We have considered but need not discuss other points raised which we deem meritless.
Order of Remandment
8 U.S.C. § 1105a(a) (1964)
8 U.S.C. § 1254(a) (2) (1964)
8 U.S.C. § 1251(a) (4) (1964)
8 C.F.R. § 242.1(a) (1966) provides in pertinent part:
(a) Commencement. Every proceeding to determine the deportability of an alien in the United States is commenced by the issuance and service of an order to show cause by the Service. * * * Orders to show cause may be issued by district directors, acting district directors, deputy district directors, and officers in charge at * * * [certain cities].
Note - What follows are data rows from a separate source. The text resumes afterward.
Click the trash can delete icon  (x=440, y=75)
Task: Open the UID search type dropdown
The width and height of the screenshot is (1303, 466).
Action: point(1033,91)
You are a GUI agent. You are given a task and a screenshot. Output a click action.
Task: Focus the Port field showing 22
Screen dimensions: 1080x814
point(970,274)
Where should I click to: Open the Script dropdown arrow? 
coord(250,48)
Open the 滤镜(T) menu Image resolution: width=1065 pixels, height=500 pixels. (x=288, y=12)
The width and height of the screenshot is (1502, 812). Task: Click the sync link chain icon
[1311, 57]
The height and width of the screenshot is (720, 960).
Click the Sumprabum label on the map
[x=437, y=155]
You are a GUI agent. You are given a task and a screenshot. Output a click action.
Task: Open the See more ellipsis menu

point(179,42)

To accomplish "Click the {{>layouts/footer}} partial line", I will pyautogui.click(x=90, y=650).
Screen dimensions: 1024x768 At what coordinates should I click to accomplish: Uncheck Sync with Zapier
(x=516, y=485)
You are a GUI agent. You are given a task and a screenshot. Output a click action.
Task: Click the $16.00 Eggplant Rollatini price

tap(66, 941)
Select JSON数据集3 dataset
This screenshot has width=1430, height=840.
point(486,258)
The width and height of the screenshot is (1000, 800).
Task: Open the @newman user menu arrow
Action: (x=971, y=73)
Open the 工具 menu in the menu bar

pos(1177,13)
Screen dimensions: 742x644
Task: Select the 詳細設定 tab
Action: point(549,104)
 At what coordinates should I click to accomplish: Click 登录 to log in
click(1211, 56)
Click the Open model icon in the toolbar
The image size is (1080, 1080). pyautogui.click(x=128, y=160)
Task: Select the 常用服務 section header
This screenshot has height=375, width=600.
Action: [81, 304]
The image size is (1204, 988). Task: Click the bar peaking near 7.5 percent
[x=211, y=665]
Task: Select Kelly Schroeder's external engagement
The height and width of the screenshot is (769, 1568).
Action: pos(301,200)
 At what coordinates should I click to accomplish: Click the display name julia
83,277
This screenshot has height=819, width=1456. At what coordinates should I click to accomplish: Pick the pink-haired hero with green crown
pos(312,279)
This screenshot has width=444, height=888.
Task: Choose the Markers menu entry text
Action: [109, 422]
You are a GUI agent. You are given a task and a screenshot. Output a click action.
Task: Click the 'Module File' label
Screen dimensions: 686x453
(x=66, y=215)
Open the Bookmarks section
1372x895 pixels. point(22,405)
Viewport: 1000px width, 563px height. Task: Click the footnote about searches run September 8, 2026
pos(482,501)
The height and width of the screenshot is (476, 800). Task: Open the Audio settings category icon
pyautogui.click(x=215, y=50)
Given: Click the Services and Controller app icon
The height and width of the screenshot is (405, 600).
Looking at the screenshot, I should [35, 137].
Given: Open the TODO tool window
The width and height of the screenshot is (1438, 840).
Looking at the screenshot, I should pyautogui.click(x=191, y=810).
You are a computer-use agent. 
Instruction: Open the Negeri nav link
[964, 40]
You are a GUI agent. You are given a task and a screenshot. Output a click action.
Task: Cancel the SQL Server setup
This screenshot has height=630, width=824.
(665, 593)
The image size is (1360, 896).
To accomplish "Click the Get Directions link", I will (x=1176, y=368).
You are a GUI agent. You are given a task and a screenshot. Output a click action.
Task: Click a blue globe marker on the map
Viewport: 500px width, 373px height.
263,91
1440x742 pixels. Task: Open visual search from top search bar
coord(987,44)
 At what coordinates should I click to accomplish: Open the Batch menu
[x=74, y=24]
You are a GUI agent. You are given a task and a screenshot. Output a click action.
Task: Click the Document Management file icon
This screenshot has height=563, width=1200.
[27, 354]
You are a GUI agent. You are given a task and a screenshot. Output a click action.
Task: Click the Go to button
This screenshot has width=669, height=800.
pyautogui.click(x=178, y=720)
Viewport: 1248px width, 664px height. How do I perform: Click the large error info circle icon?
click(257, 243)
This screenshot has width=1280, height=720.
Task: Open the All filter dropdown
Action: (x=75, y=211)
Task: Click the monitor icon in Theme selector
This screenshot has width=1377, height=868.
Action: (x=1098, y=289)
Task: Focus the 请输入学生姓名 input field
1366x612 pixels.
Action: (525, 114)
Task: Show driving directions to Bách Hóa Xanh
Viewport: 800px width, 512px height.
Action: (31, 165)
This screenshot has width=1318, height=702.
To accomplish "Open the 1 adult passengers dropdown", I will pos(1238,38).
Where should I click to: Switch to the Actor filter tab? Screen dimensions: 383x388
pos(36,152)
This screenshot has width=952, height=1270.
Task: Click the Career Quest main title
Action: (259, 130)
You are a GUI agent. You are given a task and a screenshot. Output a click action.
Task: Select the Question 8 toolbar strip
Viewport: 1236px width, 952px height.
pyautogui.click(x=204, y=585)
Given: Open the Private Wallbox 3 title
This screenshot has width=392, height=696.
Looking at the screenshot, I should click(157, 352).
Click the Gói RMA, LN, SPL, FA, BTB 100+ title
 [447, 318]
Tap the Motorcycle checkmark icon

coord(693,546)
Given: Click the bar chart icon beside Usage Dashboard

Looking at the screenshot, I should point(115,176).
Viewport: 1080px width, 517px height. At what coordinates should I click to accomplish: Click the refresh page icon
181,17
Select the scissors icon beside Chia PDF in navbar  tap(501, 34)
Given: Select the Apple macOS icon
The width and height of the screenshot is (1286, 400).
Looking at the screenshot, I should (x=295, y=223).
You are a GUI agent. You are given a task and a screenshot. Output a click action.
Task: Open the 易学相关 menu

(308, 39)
8 C.F.R. § 242.1(b) (1966) provides in pertinent part:
(b) Statement of nature of proceeding. The order to show cause will contain a statement of the nature of the proceeding, the legal authority under which the proceeding is conducted, a concise statement of factual allegations informing the respondent of the acts or conduct alleged to be in violation of the law, and a designation of the charges against the respondent and of the statutory provisions alleged to have been violated. * * *
8 C.F.R. § 242.16(d) (1966) provides in pertinent part:
(d) Additional charges. A trial attorney who has been assigned to a case may at any time during a hearing lodge additional charges of deportability, including factual allegations against the respondent. * * *
On December 13, 1966, this court filed its opinion in the above cause affirming an order of deportation of petitioner and an order denying his request for suspension of deportation. Petitioner, on February 1, 1967, filed petition for rehearing. March 10, 1967, respondent filed its answer to the petition.
In its answer respondent, by virtue of the decisions of the Supreme Court of the United States in Woodby v. Immigration and Naturalization Service, 385 U.S. 276, 87 S.Ct. 483, 17 L.Ed.2d 362; Spevack v. Klein, 385 U.S. 511, 87 S.Ct. 625, 636, 17 L.Ed.2d 574; and Garrity v. State of New Jersey, 385 U.S. 493, 87 S.Ct. 616, 17 L.Ed.2d 562, decided after the filing of this court's decision, suggests that this court enter an order "remanding the deporation order and application for suspension of deportation to the Board of Immigration Appeals for re-opening and for further review and determination."
We concur in the respondent's suggestion: It is ordered that the orders subject to this appeal be and they are hereby vacated, and the cause is remanded to the Board of Immigration Appeals for further proceedings pursuant to the prayer in the respondent's answer.
The petition for rehearing has accordingly become moot.